→ Brief:
Only the lines below, from the one with "The width and height of the screenshot is (1844, 942)." through the one with "Given: Open Úprava obrázků tool", are to be written out, exactly.

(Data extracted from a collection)

● ● ● ● ● ● ●

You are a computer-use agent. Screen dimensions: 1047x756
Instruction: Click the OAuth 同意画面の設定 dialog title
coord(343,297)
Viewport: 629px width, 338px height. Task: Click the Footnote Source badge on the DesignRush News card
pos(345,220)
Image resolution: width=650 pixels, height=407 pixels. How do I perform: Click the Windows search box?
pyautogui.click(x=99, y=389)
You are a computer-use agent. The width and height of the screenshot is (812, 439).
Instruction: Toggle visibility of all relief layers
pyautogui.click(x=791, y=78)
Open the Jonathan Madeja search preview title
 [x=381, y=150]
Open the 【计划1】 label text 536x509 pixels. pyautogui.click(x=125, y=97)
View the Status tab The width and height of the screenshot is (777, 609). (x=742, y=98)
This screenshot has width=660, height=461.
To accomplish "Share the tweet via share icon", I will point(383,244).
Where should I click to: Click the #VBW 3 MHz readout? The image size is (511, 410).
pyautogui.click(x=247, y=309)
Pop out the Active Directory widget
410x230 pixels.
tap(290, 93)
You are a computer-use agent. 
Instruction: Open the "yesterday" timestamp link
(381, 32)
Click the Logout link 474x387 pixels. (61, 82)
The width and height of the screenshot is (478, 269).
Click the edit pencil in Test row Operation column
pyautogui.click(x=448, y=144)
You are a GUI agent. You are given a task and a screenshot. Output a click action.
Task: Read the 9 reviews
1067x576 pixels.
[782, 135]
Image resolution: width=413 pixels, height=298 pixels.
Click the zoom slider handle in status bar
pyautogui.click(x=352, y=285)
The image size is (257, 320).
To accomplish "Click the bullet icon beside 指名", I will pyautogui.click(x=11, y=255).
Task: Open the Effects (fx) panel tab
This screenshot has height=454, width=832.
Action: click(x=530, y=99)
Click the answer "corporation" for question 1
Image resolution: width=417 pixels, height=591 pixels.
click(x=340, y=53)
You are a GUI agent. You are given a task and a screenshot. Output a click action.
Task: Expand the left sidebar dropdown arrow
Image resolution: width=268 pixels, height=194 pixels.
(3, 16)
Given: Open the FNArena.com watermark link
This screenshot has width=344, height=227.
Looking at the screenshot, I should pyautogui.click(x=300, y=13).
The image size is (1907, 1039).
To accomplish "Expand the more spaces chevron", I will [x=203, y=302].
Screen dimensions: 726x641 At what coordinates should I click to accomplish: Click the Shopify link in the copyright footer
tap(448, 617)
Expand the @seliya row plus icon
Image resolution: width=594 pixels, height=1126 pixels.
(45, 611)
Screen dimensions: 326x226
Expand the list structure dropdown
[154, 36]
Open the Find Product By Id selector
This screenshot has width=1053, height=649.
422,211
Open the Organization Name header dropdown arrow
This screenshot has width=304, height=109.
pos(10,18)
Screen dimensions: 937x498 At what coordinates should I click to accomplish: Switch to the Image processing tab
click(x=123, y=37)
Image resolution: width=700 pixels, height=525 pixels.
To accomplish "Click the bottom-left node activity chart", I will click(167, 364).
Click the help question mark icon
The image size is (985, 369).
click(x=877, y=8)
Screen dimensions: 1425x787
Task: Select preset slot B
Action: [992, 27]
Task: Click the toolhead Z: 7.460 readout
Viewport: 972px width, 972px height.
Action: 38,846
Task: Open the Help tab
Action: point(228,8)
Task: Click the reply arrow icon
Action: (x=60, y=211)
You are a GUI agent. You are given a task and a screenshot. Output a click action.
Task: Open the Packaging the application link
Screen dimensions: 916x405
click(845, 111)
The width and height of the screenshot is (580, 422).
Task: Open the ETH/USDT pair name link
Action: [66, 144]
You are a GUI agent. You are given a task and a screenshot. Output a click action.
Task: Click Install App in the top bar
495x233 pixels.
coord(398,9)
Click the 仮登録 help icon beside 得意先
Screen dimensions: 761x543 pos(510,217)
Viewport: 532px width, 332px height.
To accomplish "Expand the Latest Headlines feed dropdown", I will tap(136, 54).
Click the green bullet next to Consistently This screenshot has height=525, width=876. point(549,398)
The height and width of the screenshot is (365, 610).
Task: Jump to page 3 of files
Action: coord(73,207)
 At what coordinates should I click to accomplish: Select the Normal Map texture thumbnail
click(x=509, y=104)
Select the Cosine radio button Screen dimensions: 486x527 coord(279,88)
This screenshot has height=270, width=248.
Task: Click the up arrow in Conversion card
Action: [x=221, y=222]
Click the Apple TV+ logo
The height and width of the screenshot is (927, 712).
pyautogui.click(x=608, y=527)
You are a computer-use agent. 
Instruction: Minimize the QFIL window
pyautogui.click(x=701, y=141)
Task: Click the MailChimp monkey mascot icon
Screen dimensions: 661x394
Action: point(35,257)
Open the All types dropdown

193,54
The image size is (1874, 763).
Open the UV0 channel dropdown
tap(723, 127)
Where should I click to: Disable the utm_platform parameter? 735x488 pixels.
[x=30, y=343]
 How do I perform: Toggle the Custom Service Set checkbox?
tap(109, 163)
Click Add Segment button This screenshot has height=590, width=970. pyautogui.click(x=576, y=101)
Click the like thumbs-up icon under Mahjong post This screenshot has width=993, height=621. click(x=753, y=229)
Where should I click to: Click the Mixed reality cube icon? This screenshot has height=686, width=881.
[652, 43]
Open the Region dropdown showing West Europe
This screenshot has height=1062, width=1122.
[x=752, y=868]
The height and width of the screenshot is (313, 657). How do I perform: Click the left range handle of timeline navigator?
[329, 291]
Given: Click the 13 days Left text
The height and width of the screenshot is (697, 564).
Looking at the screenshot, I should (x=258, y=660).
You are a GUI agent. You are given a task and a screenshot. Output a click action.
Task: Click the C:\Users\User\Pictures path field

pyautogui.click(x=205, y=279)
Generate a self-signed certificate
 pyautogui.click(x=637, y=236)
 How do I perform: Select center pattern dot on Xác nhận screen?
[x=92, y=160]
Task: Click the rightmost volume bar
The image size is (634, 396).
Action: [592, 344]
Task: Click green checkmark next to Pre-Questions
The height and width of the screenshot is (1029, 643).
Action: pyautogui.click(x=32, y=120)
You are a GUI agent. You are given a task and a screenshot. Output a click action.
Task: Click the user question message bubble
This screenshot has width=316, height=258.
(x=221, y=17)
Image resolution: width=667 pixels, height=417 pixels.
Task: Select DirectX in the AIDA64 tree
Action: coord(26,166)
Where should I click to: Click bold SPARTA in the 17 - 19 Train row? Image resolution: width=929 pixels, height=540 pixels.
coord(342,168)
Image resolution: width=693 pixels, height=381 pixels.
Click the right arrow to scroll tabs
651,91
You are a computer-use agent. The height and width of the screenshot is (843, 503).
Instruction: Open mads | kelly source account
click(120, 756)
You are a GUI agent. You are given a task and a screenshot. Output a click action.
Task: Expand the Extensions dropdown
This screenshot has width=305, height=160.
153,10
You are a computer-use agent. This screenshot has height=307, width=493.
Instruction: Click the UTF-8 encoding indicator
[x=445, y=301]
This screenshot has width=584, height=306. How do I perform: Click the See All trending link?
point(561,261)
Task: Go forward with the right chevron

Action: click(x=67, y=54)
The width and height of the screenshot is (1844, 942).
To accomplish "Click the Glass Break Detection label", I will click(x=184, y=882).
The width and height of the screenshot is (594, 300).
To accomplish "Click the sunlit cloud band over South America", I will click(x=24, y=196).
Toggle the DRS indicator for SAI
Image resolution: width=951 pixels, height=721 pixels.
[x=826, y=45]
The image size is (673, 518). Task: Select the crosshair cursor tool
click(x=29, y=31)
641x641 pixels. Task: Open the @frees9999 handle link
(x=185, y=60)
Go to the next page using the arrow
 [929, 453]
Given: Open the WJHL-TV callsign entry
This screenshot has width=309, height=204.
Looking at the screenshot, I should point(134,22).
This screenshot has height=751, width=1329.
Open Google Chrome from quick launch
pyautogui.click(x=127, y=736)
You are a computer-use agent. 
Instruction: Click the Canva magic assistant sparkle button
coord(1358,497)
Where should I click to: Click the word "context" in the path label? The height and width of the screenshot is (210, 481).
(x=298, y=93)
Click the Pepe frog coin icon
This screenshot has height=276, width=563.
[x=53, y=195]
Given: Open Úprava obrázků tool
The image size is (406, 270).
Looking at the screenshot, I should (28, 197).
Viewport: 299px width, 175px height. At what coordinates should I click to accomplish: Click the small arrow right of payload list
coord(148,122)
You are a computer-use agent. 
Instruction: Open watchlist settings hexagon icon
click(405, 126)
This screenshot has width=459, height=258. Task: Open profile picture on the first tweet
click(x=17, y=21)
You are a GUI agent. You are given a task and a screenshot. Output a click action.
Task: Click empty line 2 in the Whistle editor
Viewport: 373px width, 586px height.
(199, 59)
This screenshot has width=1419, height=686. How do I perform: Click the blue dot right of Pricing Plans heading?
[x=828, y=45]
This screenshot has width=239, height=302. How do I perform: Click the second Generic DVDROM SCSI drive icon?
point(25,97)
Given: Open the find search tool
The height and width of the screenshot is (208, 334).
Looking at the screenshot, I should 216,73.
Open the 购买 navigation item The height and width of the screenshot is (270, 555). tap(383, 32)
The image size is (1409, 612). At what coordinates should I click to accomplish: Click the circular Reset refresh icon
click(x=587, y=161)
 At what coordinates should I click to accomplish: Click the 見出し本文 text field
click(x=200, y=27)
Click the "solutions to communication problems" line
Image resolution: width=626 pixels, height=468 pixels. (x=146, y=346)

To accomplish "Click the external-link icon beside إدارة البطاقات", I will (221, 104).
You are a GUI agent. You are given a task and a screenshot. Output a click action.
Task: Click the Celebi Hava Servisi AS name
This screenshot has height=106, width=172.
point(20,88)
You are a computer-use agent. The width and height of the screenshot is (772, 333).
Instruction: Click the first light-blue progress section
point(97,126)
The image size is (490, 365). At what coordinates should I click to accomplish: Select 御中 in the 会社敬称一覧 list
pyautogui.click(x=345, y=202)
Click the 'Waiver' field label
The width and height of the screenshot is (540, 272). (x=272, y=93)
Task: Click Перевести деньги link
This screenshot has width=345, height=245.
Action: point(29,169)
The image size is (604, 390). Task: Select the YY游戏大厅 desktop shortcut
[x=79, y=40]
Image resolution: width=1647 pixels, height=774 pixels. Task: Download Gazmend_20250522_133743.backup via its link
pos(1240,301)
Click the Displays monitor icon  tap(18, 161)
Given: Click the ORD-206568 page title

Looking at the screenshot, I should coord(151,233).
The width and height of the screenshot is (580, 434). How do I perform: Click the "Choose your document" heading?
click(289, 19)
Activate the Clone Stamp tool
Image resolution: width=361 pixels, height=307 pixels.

● ● ● ● ● ● ●

→ Answer to the exercise:
The width and height of the screenshot is (1844, 942).
To accomplish "Click the Glass Break Detection label", I will click(x=184, y=882).
The width and height of the screenshot is (594, 300).
To accomplish "Click the sunlit cloud band over South America", I will click(x=24, y=196).
Toggle the DRS indicator for SAI
Image resolution: width=951 pixels, height=721 pixels.
[x=826, y=45]
The image size is (673, 518). Task: Select the crosshair cursor tool
click(x=29, y=31)
641x641 pixels. Task: Open the @frees9999 handle link
(x=185, y=60)
Go to the next page using the arrow
 [929, 453]
Given: Open the WJHL-TV callsign entry
This screenshot has width=309, height=204.
Looking at the screenshot, I should point(134,22).
This screenshot has height=751, width=1329.
Open Google Chrome from quick launch
pyautogui.click(x=127, y=736)
You are a computer-use agent. 
Instruction: Click the Canva magic assistant sparkle button
coord(1358,497)
Where should I click to: Click the word "context" in the path label? The height and width of the screenshot is (210, 481).
(x=298, y=93)
Click the Pepe frog coin icon
This screenshot has height=276, width=563.
[x=53, y=195]
Given: Open Úprava obrázků tool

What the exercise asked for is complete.